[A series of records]
====================
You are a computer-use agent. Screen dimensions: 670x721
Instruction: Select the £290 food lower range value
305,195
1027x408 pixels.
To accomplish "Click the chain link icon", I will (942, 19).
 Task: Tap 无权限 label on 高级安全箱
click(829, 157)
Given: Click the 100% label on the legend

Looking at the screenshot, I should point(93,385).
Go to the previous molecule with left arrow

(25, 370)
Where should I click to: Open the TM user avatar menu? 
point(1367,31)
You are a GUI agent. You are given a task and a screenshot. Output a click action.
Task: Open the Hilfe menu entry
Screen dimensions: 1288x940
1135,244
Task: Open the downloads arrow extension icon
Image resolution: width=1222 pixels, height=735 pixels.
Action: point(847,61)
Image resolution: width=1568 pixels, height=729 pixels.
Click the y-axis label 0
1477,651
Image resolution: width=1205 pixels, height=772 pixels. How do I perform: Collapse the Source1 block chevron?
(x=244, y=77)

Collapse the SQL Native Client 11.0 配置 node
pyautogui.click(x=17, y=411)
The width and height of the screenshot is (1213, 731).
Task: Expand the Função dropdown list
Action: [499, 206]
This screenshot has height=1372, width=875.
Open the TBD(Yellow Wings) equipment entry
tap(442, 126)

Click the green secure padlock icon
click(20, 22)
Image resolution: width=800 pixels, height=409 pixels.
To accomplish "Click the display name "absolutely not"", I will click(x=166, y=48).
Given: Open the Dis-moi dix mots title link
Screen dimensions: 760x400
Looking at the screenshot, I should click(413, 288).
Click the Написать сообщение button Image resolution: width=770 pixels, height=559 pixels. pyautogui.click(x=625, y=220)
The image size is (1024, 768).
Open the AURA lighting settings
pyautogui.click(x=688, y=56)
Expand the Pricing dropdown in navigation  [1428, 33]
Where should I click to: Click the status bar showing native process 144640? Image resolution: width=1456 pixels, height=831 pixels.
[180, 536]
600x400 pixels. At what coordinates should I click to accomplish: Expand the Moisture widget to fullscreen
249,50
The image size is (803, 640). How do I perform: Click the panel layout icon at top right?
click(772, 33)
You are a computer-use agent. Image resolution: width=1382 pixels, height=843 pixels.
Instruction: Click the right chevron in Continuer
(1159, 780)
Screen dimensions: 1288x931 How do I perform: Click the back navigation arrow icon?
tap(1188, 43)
====================
__EXERCISE BRIEF__
Arrange each line of the items above as a Markdown table with two columns, Row and Line. Number the rows in order and omit blank lines.

__RESPONSE TO THIS EXERCISE__
| Row | Line |
|---|---|
| 1 | You are a computer-use agent. Screen dimensions: 670x721 |
| 2 | Instruction: Select the £290 food lower range value |
| 3 | 305,195 |
| 4 | 1027x408 pixels. |
| 5 | To accomplish "Click the chain link icon", I will (942, 19). |
| 6 |  Task: Tap 无权限 label on 高级安全箱 |
| 7 | click(829, 157) |
| 8 | Given: Click the 100% label on the legend |
| 9 | Looking at the screenshot, I should point(93,385). |
| 10 | Go to the previous molecule with left arrow |
| 11 | (25, 370) |
| 12 | Where should I click to: Open the TM user avatar menu?  |
| 13 | point(1367,31) |
| 14 | You are a GUI agent. You are given a task and a screenshot. Output a click action. |
| 15 | Task: Open the Hilfe menu entry |
| 16 | Screen dimensions: 1288x940 |
| 17 | 1135,244 |
| 18 | Task: Open the downloads arrow extension icon |
| 19 | Image resolution: width=1222 pixels, height=735 pixels. |
| 20 | Action: point(847,61) |
| 21 | Image resolution: width=1568 pixels, height=729 pixels. |
| 22 | Click the y-axis label 0 |
| 23 | 1477,651 |
| 24 | Image resolution: width=1205 pixels, height=772 pixels. How do I perform: Collapse the Source1 block chevron? |
| 25 | (x=244, y=77) |
| 26 | Collapse the SQL Native Client 11.0 配置 node |
| 27 | pyautogui.click(x=17, y=411) |
| 28 | The width and height of the screenshot is (1213, 731). |
| 29 | Task: Expand the Função dropdown list |
| 30 | Action: [499, 206] |
| 31 | This screenshot has height=1372, width=875. |
| 32 | Open the TBD(Yellow Wings) equipment entry |
| 33 | tap(442, 126) |
| 34 | Click the green secure padlock icon |
| 35 | click(20, 22) |
| 36 | Image resolution: width=800 pixels, height=409 pixels. |
| 37 | To accomplish "Click the display name "absolutely not"", I will click(x=166, y=48). |
| 38 | Given: Open the Dis-moi dix mots title link |
| 39 | Screen dimensions: 760x400 |
| 40 | Looking at the screenshot, I should click(413, 288). |
| 41 | Click the Написать сообщение button Image resolution: width=770 pixels, height=559 pixels. pyautogui.click(x=625, y=220) |
| 42 | The image size is (1024, 768). |
| 43 | Open the AURA lighting settings |
| 44 | pyautogui.click(x=688, y=56) |
| 45 | Expand the Pricing dropdown in navigation  [1428, 33] |
| 46 | Where should I click to: Click the status bar showing native process 144640? Image resolution: width=1456 pixels, height=831 pixels. |
| 47 | [180, 536] |
| 48 | 600x400 pixels. At what coordinates should I click to accomplish: Expand the Moisture widget to fullscreen |
| 49 | 249,50 |
| 50 | The image size is (803, 640). How do I perform: Click the panel layout icon at top right? |
| 51 | click(772, 33) |
| 52 | You are a computer-use agent. Image resolution: width=1382 pixels, height=843 pixels. |
| 53 | Instruction: Click the right chevron in Continuer |
| 54 | (1159, 780) |
| 55 | Screen dimensions: 1288x931 How do I perform: Click the back navigation arrow icon? |
| 56 | tap(1188, 43) |